Adapted from a talk at The SLE Workshop at Hospital for Special Surgery
- Warning About Misuse of the Term
- What is Vasculitis?
- What Vasculitis is Not
- When Does Vasculitis Occur in Rheumatic Disease?
- When is Vasculitis an Important Complication of an Autoimmune Disease?
- Diseases in Which Vasculitis is the Specific Illness
- Vasculitis by the Size of the Vessel
- Small Vessel Vasculitis
- Medium Vessel Vasculitis
- Large Vessel Vasculitis
Vasculitis means inflammation of the blood vessels. (Vasc refers to blood vessels and itis means inflamation). Vasculitis is a problem that can arise independently of other illness, or it may co-exist with lupus or other autoimmune diseases. When it exists in lupus, it may simply confirm the diagnosis, causing no problems, or it may represent a change in the course of the lupus, with vasculitis as a serious complication. Thus, vasculitis may mean many things. If a doctor says you have vasculitis, ask what that really means – what disease process is going on and what it means for you.
Warning About Misuse of the Term “Vasculitis” Vasculitis should not be confused with vasculopathy, which simply means something is wrong with the blood vessels, although it’s usually not vasculitis. Some people use these words interchangeably, which is wrong. Some people, even physicians and especially on the Internet, use the term “vasculitis” very loosely. So you may see statistics about vasculitis on the Internet that are very frightening, but they don’t provide any information on your situation. The term vasculitis is used ten times as often as it should be by people who are not really referring to this disease. Unfortunately, even some doctors often use the term vasculitis to mean “person with autoimmune disease and blood vessel abnormality that I don’t understand.” If your doctor says you have vasculitis, ask specifically what he/she means before you go to the Internet!

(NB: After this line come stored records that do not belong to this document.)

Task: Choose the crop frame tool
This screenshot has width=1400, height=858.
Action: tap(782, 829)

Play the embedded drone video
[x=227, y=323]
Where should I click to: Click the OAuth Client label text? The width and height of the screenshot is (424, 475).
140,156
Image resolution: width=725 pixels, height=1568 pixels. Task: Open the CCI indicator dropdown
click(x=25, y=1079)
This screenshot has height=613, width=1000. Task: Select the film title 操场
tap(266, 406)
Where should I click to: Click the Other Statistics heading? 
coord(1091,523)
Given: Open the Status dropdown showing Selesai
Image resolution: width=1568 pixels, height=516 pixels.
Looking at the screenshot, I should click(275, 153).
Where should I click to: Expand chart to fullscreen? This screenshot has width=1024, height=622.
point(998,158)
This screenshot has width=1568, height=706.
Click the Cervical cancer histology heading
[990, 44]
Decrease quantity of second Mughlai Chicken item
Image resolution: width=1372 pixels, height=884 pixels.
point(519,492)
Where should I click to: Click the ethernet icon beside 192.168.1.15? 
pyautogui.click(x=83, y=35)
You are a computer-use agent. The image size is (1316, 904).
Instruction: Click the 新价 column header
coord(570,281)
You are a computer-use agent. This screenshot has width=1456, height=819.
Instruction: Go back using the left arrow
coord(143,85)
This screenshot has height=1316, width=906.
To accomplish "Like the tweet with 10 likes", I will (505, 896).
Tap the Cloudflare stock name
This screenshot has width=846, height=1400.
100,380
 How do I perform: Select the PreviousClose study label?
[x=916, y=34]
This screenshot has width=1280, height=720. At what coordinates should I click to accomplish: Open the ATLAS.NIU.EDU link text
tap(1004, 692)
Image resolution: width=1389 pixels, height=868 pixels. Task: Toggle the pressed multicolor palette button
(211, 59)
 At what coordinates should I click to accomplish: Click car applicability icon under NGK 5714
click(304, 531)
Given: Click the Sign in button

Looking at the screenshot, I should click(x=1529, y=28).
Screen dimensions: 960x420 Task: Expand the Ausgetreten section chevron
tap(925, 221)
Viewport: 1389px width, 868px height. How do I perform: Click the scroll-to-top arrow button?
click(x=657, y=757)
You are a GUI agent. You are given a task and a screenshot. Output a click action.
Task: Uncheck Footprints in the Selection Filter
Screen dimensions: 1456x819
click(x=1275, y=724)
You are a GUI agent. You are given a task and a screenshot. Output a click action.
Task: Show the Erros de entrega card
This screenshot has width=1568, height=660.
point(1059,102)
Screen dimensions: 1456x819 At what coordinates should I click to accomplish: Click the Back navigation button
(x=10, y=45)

What is Vasculitis? Vasculitis is blood vessel inflammation that causes fever, pain, local tenderness, and other evidence of blocked blood vessels. When a blood vessel becomes inflamed and narrowed, blood supply to that area can become partially or completely blocked. Complete blockage is called occlusion; it causes the vessel wall to swell and makes things stick to the wall — so a clot forms. When vasculitis interferes with circulation in any part of the body, it causes local tenderness and pain. If the blood vessels are close to the skin, characteristic rashes occur. Depending on where the blockage occurs, almost any organ in the body can be affected. (Note: Vasculopathy can also block blood vessels, but it does not cause the fever, pain, and local tenderness associated with vasculitis.) While vasculitis may involve arteries (the thick muscular vessel that carries blood away from the heart) and veins (the thinner, less muscled vessels that carry blood toward the heart), it is rare for both arteries and veins to be involved at the same time.
What Vasculitis is Not Many problems that block blood vessels looks like vasculitis, and doctors often jump the gun and call them vasculitis, but greater care is needed to find out what’s really going on. Among the diseases involving blocked blood vessels that are not vasculitis: Atherosclerosis (hardening of the arteries); Growths on the heart valves that break off, especially those due to infection; Excessive blood clotting (antiphospholipid syndrome); Vessel spasm, especially due to drugs (legal and illegal).
When Does Vasculitis Occur in Rheumatic Disease? All of the rheumatic diseases involve some level of underlying vasculitis. That includes lupus, rheumatoid arthritis, scleroderma, and dermatomyositis. If you biopsy a swollen joint in RA, you routinely find vasculitis. That finding is used to confirm the diagnosis, but it doesn’t mean anything important is happening. It just suggests that one of these autoimmune diseases is present. So vasculitis is a common finding in these diseases, important in diagnosis, but it doesn’t necessarily mean anything more. It may never be a problem!
When is Vasculitis an Important Complication of an Autoimmune Disease? There are times in lupus and RA when the disease takes a different course in the presence of vasculitis. You start getting sicker and develop fever – clues to the physician that there has been a change in the course of illness. Now we say “This is lupus complicated by vasculitis” or “This is rheumatoid arthritis complicated by vasculitis.” The disease has changed its character and usually needs more vigorous treatment.